Justin wrote, in response to my claim that I couldn't think of any "great philosophers" to have arisen under liberal democracy:
Pierce, James, Dewey, Quine, Rawls, Kuhn, Davidson, Wilfrid Sellars, Wittgenstein, Russell, Moore, James Mill, Jeremy Bentham, J.S. Mill, Jean Paul Sartre, Maurice Merleau Ponty, Jacques Derrida, Michel Foucault . . . .
OK? ----------- And I say:
Wittgenstein was a product of the Austro-Hungarian Empire.
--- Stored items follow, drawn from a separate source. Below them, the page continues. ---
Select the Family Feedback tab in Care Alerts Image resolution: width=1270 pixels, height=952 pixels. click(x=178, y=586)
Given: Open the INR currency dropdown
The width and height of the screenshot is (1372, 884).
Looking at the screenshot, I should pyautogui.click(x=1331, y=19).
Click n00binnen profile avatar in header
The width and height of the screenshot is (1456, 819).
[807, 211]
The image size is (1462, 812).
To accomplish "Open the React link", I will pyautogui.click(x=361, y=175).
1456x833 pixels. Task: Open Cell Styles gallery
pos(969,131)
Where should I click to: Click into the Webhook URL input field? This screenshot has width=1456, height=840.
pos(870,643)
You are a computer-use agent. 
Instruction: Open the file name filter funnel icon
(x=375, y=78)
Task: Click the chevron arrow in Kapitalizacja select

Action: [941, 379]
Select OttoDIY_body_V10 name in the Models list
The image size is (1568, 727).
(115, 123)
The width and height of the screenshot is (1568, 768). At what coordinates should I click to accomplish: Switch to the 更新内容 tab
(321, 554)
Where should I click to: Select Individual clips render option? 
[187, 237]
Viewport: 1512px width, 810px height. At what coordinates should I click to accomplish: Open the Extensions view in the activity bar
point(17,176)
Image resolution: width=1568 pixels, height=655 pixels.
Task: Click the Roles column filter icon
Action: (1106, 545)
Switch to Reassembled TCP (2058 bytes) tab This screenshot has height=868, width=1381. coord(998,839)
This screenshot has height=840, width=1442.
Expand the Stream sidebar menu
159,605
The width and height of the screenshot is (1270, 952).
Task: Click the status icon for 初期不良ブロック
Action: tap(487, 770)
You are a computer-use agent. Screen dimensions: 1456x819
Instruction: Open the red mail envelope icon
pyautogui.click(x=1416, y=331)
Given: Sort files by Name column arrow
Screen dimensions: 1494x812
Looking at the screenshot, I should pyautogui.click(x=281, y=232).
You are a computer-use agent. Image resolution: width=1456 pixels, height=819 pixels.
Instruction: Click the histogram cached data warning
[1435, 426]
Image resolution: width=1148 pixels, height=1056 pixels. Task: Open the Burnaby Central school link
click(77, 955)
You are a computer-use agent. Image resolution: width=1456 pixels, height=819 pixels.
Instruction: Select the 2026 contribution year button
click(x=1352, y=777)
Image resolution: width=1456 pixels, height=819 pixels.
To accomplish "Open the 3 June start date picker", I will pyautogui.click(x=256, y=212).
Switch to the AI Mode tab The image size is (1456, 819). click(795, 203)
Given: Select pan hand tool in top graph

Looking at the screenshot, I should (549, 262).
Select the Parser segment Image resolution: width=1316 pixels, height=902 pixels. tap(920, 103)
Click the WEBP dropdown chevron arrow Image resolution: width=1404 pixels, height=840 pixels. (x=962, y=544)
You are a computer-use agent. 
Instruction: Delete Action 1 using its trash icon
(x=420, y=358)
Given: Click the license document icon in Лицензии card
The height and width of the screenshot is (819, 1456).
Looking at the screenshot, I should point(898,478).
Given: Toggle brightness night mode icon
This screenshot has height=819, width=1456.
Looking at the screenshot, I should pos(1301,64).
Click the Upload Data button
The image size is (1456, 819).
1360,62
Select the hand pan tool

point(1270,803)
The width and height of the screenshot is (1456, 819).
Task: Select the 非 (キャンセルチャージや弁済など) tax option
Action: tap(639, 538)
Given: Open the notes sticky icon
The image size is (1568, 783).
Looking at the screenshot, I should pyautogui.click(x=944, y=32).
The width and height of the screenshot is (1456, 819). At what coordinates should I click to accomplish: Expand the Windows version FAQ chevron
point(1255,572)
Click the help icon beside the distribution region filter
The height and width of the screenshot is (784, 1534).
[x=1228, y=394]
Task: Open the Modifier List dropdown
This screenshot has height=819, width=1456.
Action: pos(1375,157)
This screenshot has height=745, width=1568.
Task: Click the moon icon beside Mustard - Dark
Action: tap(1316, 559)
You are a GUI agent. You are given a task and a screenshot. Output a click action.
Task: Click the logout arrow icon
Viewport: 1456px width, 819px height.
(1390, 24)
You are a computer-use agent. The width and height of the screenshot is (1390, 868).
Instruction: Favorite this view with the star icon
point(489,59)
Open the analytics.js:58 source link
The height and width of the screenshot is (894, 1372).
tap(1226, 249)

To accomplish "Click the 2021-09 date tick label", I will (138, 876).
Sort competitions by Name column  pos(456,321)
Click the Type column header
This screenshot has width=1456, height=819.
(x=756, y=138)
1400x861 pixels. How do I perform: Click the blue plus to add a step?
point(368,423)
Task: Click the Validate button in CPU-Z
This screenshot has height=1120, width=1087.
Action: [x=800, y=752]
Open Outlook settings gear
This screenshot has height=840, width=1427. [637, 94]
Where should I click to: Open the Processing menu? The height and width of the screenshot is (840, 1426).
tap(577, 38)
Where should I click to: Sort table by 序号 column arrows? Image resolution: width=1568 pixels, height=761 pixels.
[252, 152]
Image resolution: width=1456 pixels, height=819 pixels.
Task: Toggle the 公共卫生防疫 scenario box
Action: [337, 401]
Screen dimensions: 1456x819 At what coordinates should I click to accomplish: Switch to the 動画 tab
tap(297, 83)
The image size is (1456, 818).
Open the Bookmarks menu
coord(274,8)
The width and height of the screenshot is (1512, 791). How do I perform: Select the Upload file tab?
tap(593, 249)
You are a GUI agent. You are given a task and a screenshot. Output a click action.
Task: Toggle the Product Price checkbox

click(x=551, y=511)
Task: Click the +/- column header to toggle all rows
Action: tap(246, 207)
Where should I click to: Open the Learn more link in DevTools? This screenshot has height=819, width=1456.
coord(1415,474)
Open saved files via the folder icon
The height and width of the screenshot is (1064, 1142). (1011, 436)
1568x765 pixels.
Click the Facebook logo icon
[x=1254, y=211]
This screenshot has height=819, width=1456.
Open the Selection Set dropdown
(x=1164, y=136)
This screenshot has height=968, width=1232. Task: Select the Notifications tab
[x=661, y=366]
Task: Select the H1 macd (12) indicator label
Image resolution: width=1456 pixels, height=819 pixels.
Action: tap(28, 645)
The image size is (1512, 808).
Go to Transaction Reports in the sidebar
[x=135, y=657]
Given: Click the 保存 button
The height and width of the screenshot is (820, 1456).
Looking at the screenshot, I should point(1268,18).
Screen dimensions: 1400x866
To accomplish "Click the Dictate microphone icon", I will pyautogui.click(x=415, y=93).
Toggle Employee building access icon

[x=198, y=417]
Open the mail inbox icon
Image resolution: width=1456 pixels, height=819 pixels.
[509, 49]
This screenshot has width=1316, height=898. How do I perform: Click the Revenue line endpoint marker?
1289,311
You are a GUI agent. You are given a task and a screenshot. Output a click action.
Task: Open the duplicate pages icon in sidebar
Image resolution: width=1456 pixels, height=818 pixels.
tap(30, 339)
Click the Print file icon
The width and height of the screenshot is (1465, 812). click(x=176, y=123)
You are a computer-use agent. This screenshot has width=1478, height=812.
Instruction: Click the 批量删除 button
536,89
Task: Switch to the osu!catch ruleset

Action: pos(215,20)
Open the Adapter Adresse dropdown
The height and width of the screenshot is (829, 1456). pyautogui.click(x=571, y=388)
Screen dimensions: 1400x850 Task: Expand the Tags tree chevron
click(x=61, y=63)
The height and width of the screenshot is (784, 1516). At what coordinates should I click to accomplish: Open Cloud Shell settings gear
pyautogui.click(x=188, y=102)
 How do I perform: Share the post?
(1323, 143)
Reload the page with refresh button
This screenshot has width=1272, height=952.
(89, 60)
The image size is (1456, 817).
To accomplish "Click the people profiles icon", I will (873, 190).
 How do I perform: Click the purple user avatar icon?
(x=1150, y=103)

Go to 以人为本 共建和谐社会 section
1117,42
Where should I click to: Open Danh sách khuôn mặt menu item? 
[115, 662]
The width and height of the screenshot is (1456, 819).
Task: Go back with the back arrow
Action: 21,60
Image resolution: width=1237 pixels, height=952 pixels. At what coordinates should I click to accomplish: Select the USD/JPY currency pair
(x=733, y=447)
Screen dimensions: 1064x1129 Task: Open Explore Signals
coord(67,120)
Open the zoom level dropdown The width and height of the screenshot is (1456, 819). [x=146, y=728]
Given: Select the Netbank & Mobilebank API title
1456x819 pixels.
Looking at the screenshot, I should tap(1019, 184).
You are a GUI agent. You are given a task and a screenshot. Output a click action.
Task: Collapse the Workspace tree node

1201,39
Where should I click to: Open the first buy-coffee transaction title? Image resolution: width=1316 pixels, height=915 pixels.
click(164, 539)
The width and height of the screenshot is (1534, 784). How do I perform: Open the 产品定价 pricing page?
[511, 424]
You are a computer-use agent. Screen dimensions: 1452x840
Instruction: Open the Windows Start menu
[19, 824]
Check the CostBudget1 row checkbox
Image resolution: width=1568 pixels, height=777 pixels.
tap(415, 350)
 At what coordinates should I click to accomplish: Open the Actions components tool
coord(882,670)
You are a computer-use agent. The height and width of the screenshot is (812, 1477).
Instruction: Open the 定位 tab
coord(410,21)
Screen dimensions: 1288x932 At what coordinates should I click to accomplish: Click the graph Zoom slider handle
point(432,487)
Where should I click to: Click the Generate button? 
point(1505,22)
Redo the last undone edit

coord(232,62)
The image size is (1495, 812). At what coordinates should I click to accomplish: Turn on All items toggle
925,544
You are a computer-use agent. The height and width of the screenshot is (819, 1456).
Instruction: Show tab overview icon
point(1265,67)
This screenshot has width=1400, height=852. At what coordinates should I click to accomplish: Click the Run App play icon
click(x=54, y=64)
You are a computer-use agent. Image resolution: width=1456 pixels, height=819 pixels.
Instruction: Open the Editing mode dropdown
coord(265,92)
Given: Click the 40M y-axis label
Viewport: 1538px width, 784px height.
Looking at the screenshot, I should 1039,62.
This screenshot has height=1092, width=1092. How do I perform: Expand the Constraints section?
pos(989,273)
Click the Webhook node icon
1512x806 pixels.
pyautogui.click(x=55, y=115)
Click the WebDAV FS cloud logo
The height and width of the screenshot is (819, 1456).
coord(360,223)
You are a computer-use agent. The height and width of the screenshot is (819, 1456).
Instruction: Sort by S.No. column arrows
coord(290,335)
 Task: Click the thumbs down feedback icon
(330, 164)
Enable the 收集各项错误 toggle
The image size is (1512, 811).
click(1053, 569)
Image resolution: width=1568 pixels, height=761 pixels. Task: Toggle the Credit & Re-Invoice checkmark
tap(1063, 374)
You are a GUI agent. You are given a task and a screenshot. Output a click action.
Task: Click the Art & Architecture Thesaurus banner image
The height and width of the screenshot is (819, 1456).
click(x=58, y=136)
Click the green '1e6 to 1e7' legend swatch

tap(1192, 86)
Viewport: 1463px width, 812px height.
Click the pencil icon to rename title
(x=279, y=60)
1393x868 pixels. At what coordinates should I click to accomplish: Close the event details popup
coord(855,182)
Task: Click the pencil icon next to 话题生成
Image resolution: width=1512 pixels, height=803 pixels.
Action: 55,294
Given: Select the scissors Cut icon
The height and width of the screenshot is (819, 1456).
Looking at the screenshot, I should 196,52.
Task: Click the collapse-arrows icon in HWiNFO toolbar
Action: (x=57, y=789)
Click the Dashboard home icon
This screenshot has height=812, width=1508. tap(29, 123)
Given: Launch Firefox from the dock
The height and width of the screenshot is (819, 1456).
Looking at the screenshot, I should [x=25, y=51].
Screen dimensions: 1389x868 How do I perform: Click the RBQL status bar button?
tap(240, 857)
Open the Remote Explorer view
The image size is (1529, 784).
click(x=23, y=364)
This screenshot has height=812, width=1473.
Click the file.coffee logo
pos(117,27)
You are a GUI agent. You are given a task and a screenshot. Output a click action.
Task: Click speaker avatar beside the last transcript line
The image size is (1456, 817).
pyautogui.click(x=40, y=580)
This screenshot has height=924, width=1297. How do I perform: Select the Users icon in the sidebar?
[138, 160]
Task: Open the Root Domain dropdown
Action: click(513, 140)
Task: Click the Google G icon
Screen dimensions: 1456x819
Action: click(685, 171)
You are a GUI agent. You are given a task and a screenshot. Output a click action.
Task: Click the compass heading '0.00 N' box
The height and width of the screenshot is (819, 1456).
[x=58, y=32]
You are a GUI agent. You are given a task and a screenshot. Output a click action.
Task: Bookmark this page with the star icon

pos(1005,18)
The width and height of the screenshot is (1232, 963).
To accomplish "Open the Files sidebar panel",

Maybe this is just a matter of taste (I did my Ph.D. work on Heidegger and German Idealism, and on Hannah Arendt and Kierkegaard, and studied a lot of Aristotle, attending a Catholic university as I did), but, with the exception of Wittgenstein, I've never found any of these people terribly impressive, with the partial exception of Mill, who is generally insightful but dull as a rock. Russell was brilliant as a logician but not much else, Sartre is a footnote to Heidegger, Merleau-Ponty is mildly interesting, Derrida is yet another footnote to Heidegger, and Moore is just obnoxious. I generally have a gut-level hostility toward pragmatism, but that's possibly a matter of personality, though I did like The Varieties of Religious Experience.
In any case, none can hold a candle to Plato, Aristotle, Hegel, Marx, Spinoza, Kant, or even Husserl, for that matter.